I bought my bridesmaid dress for Kellie's wedding, and they didn't have the actual dress in stock for me to try on. So I tried on other dresses with the same "cut" to find my size. I had to order, get this, a size friggin FOURTEEN! I can't believe I've lost 20 pounds to order a 14, and to actually look like a wear at least a size 14. I mean, these dresses looked horrible on me. Mark even admitted it. I don't know what to do but to suck it up (literally - my stomach - it's so bad) and just get through it. The wedding isn't until September, but it's June, and how much weight can I really lose by then? And even then, the dress still will make me look fat - it's just a horrible dress for me. I plan on spending some moolah on hair and makeup.

Work is almost a nightmare. I only mean a nightmare from a work standpoint. I don't have enough people on billing, and last week was a mess. Maybe last week was so bad because I was interviewing so much and looking for people for this client. I found 6 people for 2 positions, but they're both part time, and one is only contract - for 4 months. My neighbor is one of the applicants! That was weird. She is nice, but I just don't know what she thinks of me - if she judges me, thinks lower of me, or what. It's weird. She's pretty, a few years younger than me, I think she's active in the community - who knows. I just don't want her to see my messy house, and I'm embarrassed about our flower garden and leaning tree.

About work again. My first Hartford placement hates her job. And I have no other Hartford placements. I work SO MUCH on Hartford, and yet - have no placements on there. I worry that I'll be let go. I worry that I'm not much of a recruiter. I went on a sales call and pretty much sat there quietly. The sales guy did a good job, but who knows if we'll keep the account. I'm not good for much, I'm afraid. Maybe I'll have a better week, but I doubt it. I doubt I'll even get another Hartford interview this week. I'd be shocked. Happily shocked and surprised, but I plan on doing a lot of work to see if in the future weeks I'll get more interviews? Last week I couldn't work on the Hartford much.

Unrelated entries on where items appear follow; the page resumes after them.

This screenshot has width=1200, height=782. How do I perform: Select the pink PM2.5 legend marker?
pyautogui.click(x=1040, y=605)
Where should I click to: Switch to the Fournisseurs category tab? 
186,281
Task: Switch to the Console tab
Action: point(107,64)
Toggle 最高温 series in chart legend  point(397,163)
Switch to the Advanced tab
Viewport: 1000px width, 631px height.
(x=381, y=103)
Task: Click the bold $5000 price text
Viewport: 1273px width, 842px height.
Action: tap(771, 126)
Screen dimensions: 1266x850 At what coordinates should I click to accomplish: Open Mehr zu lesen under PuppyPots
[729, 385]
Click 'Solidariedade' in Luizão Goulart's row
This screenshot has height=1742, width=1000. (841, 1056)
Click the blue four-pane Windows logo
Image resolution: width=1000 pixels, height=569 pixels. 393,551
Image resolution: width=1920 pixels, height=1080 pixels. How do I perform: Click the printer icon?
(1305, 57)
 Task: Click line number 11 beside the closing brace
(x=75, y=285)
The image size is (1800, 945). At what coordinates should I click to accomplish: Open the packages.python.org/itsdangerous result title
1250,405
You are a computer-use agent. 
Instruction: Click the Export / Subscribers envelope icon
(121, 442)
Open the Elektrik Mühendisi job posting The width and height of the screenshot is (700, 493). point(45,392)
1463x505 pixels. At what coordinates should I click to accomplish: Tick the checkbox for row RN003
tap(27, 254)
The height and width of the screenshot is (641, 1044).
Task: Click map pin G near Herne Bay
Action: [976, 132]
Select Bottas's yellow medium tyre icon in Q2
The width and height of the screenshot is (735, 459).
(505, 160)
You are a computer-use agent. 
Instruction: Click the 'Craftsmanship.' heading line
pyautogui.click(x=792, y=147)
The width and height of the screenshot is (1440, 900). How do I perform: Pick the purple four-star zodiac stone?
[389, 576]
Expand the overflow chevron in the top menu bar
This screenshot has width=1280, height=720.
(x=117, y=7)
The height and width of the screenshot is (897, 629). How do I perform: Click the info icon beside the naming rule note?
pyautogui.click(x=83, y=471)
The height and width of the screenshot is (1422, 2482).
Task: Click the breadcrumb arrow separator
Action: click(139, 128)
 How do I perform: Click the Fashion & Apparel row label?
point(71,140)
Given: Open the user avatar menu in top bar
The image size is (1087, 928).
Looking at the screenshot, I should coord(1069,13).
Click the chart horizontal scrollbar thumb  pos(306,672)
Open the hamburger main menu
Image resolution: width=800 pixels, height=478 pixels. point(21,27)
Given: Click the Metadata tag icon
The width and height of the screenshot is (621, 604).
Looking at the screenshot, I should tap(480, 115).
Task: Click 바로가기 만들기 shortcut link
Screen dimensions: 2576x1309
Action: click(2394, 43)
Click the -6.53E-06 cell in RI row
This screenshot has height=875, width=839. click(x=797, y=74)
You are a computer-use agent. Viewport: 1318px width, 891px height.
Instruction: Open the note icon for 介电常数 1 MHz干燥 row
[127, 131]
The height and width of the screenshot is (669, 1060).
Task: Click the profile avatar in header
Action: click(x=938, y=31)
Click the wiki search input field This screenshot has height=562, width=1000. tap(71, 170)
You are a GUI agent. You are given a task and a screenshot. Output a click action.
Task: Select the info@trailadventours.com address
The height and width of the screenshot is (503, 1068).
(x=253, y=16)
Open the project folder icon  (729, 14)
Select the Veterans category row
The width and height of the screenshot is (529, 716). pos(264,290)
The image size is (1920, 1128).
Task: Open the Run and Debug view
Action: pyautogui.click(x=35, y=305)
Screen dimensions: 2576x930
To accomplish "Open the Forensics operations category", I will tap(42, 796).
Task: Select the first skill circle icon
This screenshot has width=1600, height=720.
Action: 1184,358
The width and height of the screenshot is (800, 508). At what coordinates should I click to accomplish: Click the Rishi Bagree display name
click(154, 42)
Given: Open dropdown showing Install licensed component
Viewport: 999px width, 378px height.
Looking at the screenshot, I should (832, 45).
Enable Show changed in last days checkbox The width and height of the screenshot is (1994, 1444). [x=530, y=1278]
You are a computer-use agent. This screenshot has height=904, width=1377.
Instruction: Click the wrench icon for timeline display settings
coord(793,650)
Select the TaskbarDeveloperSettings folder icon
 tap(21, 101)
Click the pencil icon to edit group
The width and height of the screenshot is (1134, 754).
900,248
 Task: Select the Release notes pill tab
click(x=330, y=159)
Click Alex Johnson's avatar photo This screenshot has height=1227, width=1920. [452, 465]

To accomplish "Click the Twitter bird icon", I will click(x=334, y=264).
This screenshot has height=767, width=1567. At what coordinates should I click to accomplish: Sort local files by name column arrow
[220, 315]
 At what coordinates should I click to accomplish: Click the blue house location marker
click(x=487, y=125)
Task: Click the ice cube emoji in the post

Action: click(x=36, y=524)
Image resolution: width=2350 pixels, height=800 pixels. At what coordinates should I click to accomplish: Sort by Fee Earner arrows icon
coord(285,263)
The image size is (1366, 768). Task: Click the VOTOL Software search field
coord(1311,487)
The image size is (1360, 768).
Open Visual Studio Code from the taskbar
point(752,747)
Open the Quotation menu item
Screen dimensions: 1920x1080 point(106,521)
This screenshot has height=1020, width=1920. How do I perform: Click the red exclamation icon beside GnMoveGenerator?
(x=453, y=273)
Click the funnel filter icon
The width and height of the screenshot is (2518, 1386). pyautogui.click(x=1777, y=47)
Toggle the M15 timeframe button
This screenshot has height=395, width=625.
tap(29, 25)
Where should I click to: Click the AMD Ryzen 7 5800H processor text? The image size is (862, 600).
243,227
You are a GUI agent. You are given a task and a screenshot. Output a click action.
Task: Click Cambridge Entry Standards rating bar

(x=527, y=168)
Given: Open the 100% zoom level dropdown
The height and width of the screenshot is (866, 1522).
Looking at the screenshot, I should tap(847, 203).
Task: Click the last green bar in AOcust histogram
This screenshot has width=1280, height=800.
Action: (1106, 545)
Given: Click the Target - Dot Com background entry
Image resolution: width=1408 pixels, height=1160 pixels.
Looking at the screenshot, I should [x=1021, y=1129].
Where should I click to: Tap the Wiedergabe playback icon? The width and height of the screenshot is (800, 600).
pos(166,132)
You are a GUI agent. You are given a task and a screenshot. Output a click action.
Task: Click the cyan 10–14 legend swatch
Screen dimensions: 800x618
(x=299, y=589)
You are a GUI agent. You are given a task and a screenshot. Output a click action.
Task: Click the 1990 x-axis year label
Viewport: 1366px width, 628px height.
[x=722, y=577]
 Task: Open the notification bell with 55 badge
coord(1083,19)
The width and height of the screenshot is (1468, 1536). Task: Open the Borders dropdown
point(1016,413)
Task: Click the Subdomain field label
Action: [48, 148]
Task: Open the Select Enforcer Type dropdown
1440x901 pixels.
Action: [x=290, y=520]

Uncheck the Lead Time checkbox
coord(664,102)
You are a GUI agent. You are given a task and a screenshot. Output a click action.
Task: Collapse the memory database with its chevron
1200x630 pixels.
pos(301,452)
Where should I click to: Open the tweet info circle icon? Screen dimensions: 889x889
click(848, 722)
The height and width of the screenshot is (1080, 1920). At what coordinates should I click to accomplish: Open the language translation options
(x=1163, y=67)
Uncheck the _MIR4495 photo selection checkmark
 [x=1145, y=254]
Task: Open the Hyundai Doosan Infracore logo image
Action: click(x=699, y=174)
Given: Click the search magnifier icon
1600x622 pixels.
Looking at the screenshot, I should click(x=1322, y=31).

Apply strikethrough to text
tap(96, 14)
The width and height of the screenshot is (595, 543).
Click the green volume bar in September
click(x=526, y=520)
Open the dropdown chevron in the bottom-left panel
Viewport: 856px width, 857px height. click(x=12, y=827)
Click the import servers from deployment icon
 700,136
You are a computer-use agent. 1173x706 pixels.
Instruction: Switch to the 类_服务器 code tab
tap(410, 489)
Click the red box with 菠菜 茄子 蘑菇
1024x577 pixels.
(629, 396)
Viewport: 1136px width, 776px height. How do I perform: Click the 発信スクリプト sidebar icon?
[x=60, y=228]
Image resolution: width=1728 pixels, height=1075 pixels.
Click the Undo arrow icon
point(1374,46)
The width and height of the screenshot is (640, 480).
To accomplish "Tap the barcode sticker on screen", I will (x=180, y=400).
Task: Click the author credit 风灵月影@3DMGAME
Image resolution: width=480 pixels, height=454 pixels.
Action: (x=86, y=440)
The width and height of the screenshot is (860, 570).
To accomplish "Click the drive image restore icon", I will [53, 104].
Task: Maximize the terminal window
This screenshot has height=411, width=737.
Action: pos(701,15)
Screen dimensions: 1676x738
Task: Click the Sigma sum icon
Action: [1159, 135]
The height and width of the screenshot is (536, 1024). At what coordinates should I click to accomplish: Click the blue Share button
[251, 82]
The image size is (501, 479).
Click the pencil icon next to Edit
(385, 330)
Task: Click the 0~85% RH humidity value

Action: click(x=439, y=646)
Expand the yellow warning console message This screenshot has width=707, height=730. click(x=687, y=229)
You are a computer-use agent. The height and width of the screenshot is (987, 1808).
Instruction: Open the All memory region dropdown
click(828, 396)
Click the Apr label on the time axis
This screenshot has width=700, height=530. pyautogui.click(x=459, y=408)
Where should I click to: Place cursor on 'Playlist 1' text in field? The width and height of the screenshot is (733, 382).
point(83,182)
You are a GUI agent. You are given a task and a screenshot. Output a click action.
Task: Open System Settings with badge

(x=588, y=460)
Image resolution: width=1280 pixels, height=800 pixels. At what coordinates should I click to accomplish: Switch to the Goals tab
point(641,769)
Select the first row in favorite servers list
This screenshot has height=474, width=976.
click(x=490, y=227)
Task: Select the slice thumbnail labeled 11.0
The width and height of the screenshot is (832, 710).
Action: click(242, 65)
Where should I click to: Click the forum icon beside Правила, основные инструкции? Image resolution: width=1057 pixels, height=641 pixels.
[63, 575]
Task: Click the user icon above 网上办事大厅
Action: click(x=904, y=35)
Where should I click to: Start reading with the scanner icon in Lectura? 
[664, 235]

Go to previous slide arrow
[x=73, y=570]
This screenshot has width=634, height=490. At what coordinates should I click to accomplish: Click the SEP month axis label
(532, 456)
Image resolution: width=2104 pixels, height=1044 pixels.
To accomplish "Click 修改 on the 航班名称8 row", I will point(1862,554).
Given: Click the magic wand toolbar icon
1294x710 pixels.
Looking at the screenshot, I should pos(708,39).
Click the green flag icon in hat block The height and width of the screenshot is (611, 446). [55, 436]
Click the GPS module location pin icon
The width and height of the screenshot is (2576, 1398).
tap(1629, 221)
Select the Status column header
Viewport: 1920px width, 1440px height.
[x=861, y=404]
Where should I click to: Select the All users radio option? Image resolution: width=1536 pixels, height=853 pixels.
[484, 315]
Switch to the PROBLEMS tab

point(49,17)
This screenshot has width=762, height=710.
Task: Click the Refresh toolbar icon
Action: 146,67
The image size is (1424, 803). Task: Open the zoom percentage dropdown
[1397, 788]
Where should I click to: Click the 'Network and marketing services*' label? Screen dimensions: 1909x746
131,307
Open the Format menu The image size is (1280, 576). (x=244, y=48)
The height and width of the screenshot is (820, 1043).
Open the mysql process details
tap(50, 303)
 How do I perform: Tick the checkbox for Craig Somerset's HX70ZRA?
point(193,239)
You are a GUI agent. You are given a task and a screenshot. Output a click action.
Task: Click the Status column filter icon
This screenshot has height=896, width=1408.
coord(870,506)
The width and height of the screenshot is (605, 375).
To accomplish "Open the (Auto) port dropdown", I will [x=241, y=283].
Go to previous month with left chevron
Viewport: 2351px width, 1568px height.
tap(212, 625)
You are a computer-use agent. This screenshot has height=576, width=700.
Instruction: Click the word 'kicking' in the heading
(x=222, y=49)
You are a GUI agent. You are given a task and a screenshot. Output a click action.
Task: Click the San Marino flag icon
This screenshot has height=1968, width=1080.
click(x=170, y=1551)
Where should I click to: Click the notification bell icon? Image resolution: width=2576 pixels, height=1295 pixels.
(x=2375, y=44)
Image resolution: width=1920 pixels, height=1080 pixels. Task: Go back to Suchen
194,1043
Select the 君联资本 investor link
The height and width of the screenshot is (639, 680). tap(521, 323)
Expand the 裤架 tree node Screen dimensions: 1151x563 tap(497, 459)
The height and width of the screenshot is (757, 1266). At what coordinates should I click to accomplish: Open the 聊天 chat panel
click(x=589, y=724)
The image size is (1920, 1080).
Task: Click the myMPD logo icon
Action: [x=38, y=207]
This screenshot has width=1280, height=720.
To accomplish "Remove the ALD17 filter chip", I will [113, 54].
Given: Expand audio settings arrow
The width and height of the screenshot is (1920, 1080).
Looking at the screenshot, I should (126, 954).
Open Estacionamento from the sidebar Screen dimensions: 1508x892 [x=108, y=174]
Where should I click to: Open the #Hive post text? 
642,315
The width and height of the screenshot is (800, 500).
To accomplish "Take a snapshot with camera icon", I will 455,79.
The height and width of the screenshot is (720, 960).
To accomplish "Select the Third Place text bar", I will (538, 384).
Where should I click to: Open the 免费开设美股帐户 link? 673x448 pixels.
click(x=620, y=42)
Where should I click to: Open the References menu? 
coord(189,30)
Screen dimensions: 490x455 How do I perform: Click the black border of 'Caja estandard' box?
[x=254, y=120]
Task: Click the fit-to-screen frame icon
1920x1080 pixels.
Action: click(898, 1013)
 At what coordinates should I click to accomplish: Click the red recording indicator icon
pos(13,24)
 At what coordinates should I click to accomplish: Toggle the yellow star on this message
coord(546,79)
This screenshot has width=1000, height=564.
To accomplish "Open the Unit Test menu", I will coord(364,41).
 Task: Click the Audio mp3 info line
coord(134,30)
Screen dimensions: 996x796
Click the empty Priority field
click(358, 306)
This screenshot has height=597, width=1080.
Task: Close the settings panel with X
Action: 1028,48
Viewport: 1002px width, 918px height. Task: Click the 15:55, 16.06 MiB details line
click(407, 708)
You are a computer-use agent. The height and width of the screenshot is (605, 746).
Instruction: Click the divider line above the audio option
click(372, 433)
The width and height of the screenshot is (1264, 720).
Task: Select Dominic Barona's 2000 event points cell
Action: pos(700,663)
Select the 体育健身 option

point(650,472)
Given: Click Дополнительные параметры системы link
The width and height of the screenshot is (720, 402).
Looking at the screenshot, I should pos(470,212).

Mark and I made love yesterday and it was good. I ought to keep track of how often we make love because I don't know how often we do. It's a subject of contention between us - one I can tell that hurts Mark, and makes me feel so damn guilty all the time about, which just adds to my own guilt about sex in general. I don't know, I'm not even going to try and analyze what I don't understand myself.

That's about it except for work. I just don't know what to do about it but work even harder than I already am.